#### Request A:
Answer these from the typhoon article below, marking each answer (i), (ii), (iii) to match.
(i) What speed can typhoon winds go beyond?
(ii) What does the IPCC say has likely happened to tropical cyclone tracks in East Asia?
(iii) By how much did typhoons hitting East Asia and Southeast Asia intensify since the late 1970s, according to the 2016 study?

#### Document segment:
┌──

Typhoons are no joke. They can be immensely destructive and even life-threatening with barrelling winds screaming at speeds in excess of 250 km/h (equivalent to the average pace of a bullet train), extreme rainfall that can trigger deadly landslides and mudslides and storm surges capable of engulfing entire coastal communities. 

While typhoons, or as they are more generally called, tropical cyclones, are natural weather events, and people have been preparing and protecting themselves for centuries against their worst effects, climate change is altering how typhoons are being formed and changing how they impact us. 

And not in a good way.

The last report from the International Panel on Climate Change (IPCC) looked at tropical cyclones region by region. For East Asia they said:

“The rate of intensification and number of strong tropical cyclones have increased, and tropical cyclone tracks likely migrated poleward.” 

In this article, we sift the latest science to unpack exactly what that means, why it’s happening, and what we should do about it.

Typhoon over planet Earth – satellite photo.

There are three key takeaways from the IPCC statement above. Let’s take each one in turn.

The IPCC says: “Rate of intensification has increased”

What this means:

While there is no firm evidence that the average annual number of tropical cyclones forming in the Western Pacific (that’s the part of the ocean around East Asia and Southeast Asia) has significantly changed, typhoons on average are getting stronger. This study published in 2016 found that typhoons hitting East Asia and Southeast Asia had intensified 12 to 15% since the late 1970s.

└──

#### Request B:
In the listing below, find every line that contains the string "agent" and copy each one out. Case counts.

#### Records shown:
┌──

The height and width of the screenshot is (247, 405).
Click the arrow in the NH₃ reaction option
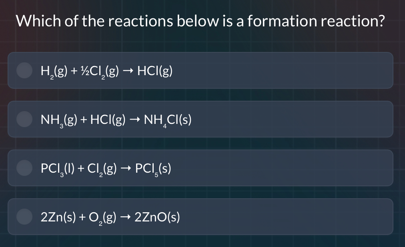pyautogui.click(x=135, y=119)
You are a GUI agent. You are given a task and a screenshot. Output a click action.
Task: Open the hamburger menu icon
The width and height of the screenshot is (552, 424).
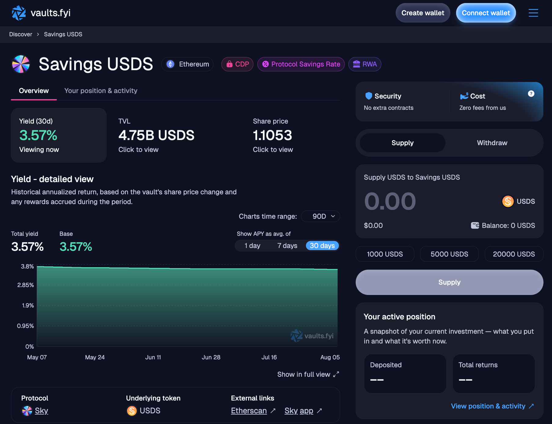(x=533, y=13)

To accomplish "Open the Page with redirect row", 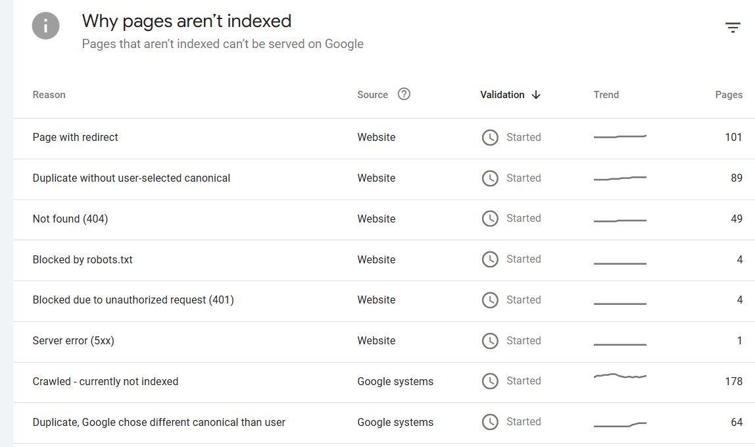I will click(x=76, y=138).
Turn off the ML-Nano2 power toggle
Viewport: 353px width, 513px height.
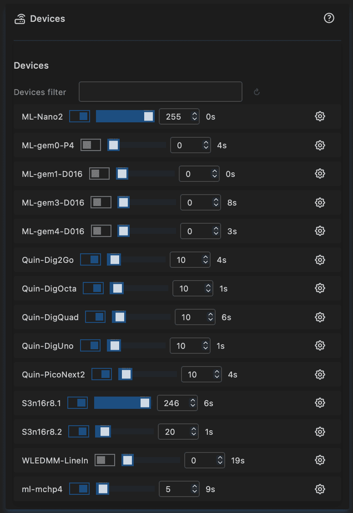(x=80, y=116)
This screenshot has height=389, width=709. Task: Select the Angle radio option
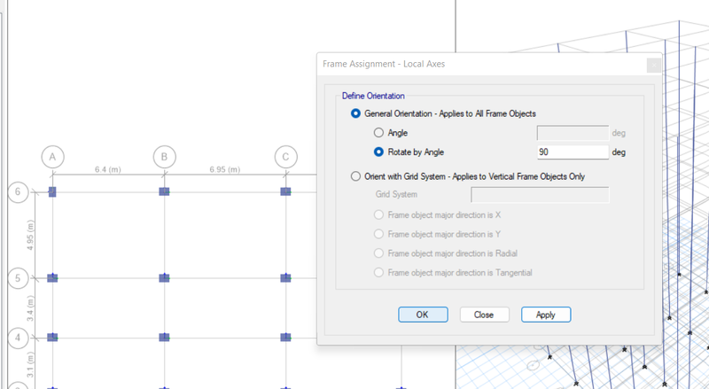coord(378,133)
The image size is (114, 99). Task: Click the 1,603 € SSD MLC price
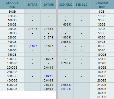point(66,24)
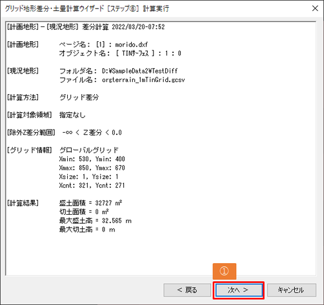Viewport: 324px width, 305px height.
Task: Click the 次へ > button
Action: click(239, 290)
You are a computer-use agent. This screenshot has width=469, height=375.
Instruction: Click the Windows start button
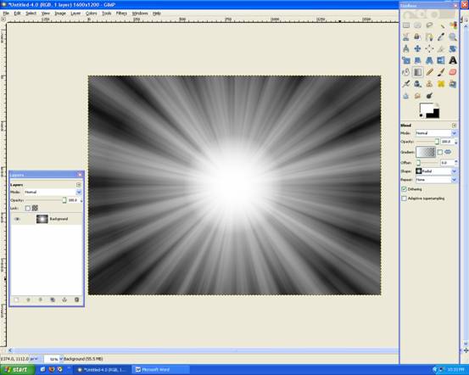(17, 370)
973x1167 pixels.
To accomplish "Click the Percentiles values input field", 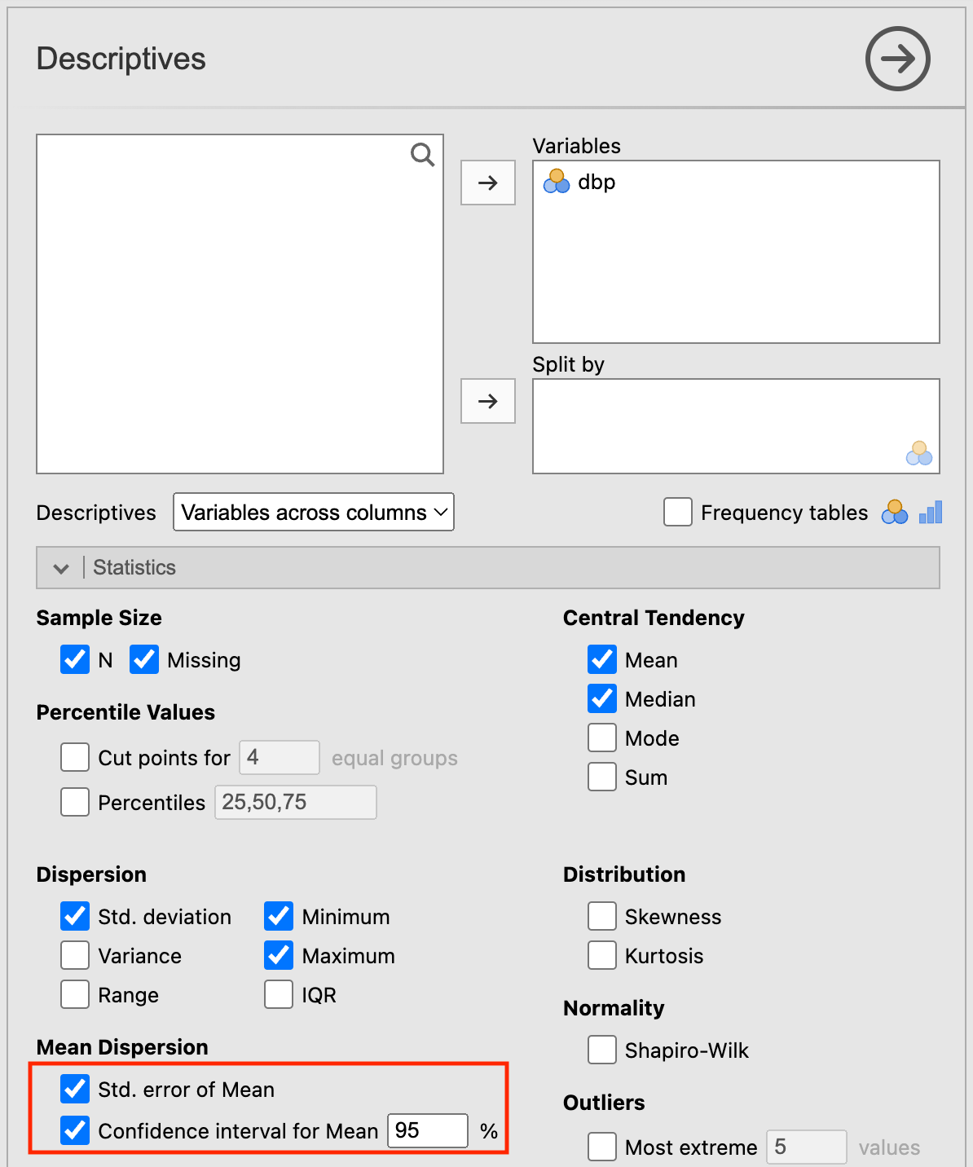I will click(295, 802).
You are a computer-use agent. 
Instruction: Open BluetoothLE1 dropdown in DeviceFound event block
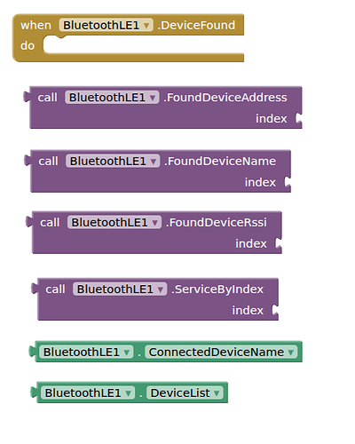(106, 25)
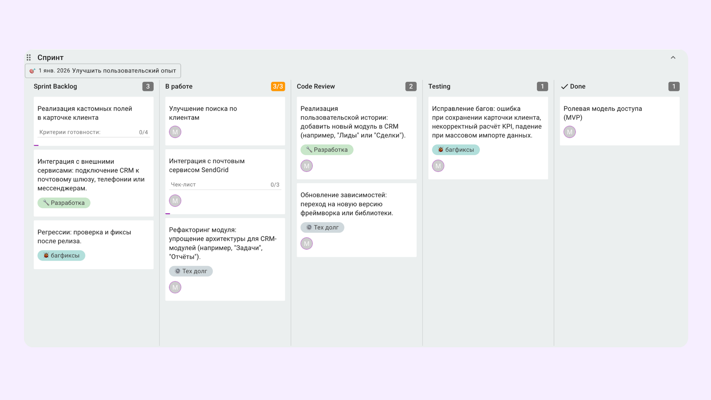Click assignee avatar on 'Рефакторинг модуля' card
Viewport: 711px width, 400px height.
pos(175,287)
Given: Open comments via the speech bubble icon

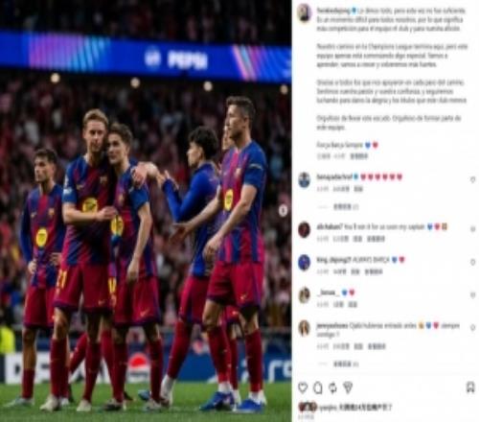Looking at the screenshot, I should tap(318, 387).
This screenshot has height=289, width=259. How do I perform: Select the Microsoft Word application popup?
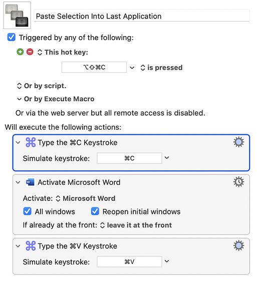point(86,198)
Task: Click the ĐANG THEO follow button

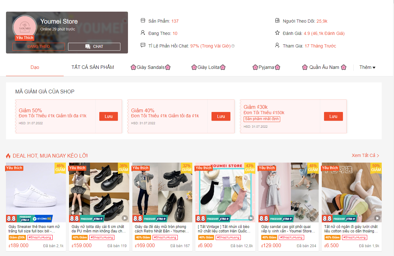Action: 38,47
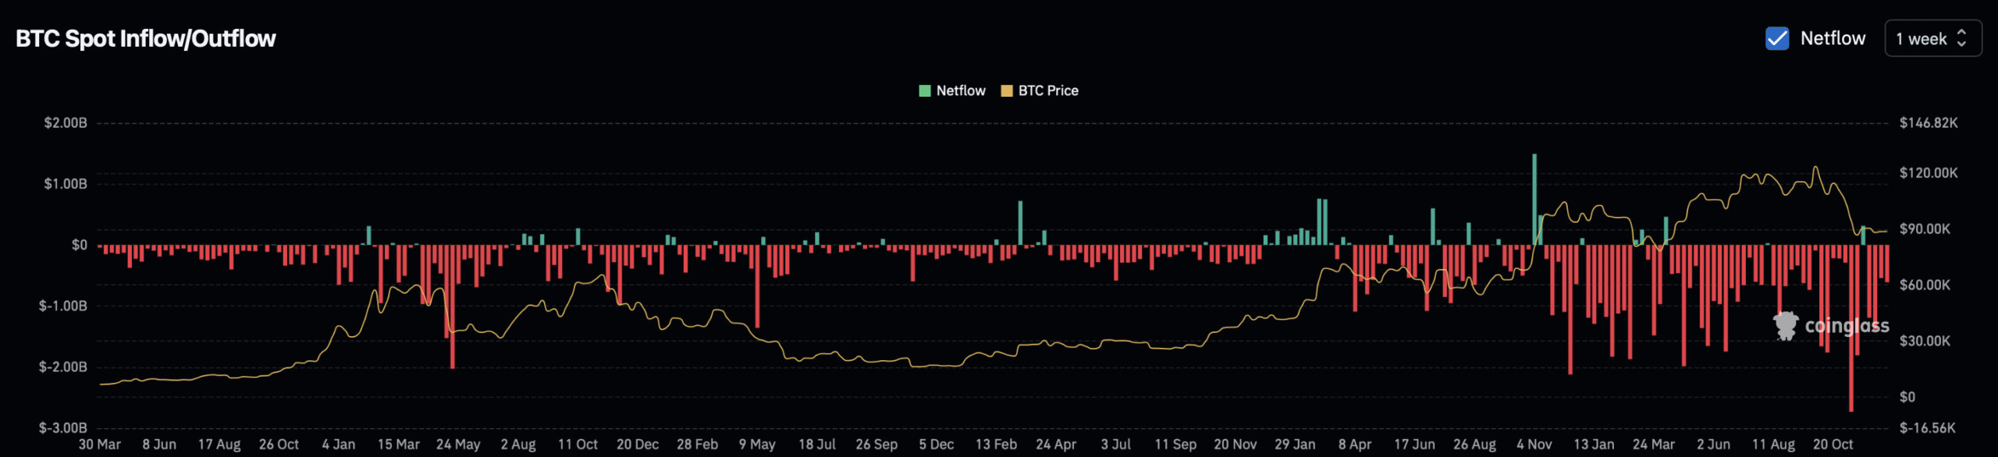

└──

#### Answer A:
(i) 250 km/h
(ii) They likely migrated poleward.
(iii) 12 to 15%

#### Answer B:
You are a GUI agent. You are given a task and a screenshot. Output a click action.
You are a computer-use agent. This screenshot has width=469, height=375.
You are a computer-use agent. 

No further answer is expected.